Top 5 Non-COVID-19 Stories of 2020 From Microbiology

Top 5 Non-COVID-19 Stories of 2020 From Microbiology
Listicle

Top 5 Non-COVID-19 Stories of 2020 From Microbiology

Credit: Rawpixel.

In the field of microbiology, COVID-19 has very much stolen the show this year. However, despite media attention and resources being poured into understanding and combatting SARS-CoV-2, there have still been some exciting developments in microbiology. In this list we take a look at five of the most read non-COVID-19 microbiology news stories of 2020.

Novel strain of antibiotic resistant meningitis identified


A CDC study of meningococcal isolates held by US health departments identified a novel strain of Neisseria meningitidis (N. meningitidis) that is resistant to two of the antibiotics most commonly used to treat bacterial meningitis. The strain, first identified in a patient from Maryland, is resistant to ciprofloxacin and produces beta-lactamase, enabling it to break down beta-lactam antibiotics such as penicillin. This prompted a wider investigation which identified a total of 33 cases between 2013-2020 from which resistant isolates were cultured with no known epidemiological links.


"The detection of geographically diverse cases with penicillin-resistant and ciprofloxacin-resistant N. meningitidis serogroup Y isolates has implications for treatment and prophylaxis of meningococcal disease in the United States," the authors wrote.
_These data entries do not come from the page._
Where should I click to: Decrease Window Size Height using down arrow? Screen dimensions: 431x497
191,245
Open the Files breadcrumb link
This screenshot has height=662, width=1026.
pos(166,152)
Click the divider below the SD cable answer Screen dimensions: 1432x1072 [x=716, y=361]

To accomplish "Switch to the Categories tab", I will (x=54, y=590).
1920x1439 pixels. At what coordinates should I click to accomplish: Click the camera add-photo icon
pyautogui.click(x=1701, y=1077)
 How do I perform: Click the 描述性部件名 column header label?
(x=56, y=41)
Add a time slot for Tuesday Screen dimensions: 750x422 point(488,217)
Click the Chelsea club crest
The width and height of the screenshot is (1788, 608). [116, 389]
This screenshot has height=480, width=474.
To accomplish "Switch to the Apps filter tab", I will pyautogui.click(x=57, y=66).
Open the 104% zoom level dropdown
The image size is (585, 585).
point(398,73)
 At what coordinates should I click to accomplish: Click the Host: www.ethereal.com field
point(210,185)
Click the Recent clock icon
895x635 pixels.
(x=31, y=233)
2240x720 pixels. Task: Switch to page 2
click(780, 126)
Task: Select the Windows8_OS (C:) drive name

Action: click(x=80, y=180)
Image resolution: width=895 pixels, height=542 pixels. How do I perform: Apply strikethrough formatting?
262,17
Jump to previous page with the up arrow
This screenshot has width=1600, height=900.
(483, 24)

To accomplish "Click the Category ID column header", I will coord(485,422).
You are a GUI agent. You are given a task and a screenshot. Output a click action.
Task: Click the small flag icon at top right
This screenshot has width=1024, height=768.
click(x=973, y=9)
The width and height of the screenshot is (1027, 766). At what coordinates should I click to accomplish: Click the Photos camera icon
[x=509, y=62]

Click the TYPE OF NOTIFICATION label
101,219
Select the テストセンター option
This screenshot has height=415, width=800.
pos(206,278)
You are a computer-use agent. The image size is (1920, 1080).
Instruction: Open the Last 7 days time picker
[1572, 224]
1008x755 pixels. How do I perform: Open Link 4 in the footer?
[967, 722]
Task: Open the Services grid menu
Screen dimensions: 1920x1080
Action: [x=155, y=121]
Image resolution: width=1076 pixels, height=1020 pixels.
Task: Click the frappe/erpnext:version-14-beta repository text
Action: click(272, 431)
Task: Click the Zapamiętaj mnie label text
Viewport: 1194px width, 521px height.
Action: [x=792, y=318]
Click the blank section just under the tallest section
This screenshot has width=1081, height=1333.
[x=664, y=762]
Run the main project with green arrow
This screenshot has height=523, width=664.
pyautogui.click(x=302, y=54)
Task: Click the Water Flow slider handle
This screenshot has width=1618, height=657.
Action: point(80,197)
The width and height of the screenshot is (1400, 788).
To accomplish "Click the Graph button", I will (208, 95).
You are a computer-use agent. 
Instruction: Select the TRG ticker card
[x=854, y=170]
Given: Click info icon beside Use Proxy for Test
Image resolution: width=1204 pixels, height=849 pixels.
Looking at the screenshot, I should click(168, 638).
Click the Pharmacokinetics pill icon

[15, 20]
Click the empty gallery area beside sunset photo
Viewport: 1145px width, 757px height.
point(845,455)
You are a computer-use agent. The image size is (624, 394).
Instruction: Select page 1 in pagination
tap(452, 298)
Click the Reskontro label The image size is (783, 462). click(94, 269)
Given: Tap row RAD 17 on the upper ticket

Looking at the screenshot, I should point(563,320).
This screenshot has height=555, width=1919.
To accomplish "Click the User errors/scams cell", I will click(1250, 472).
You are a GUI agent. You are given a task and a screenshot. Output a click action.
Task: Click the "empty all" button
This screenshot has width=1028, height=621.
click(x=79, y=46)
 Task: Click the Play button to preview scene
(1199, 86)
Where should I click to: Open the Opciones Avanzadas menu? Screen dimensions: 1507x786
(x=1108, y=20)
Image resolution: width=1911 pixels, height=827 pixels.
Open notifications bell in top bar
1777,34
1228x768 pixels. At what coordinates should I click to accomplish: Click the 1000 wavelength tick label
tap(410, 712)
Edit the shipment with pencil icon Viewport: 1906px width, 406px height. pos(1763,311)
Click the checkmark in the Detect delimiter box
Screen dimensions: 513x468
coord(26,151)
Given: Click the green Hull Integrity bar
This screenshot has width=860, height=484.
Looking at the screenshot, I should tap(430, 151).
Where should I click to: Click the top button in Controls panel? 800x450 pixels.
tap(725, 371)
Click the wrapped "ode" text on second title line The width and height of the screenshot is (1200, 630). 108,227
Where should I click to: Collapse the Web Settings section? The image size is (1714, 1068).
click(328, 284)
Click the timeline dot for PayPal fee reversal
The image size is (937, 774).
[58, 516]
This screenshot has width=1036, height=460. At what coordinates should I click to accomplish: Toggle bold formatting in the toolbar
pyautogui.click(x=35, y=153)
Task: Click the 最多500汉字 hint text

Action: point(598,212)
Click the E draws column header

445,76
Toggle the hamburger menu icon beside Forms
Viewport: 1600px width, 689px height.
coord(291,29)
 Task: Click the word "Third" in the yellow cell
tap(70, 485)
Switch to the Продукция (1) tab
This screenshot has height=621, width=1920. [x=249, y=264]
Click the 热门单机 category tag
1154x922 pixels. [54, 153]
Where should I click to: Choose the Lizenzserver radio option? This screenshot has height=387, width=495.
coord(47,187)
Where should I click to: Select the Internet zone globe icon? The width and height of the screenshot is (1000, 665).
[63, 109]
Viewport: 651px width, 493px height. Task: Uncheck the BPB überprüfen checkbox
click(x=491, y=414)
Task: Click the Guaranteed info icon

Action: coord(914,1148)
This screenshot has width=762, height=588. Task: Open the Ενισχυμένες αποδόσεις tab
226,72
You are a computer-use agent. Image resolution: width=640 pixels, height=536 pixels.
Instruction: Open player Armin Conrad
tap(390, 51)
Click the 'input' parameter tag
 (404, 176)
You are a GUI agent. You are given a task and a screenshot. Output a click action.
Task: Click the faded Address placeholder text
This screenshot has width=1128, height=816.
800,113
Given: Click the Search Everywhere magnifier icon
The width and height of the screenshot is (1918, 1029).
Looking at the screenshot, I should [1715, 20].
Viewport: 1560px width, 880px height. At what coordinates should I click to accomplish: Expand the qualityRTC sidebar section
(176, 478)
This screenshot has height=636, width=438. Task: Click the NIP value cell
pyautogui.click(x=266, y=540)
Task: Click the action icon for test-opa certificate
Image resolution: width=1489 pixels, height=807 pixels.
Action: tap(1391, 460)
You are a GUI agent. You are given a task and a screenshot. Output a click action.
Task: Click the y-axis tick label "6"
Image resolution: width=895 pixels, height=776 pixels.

Published in Morbidity and Mortality Weekly Report


Read the full story here


Bacteria discovered that could help to combat soil pollution


Researchers at Cornell University have found a new species of soil bacteria that is particularly good at breaking down organic matter, including carcinogenic chemicals, such as polycyclic aromatic hydrocarbons (PAHs), released by burning coal, gas, oil and refuse. The strain has been named Paraburkholderia madseniana sp. nov. after its discoverer, Gene Madsen, a microbiology professor at the university who sadly died before his discovery could be confirmed. Thanks to its carbon-degrading properties, the bacteria could be a candidate for biodegradation research and an important factor in the soil carbon cycle.


“Microbes have been here since life began, almost four billion years. They created the system that we live in, and they sustain it,” said Dan Buckley, professor of microbial ecology at Cornell University in a press release. “We may not see them, but they’re running the show.”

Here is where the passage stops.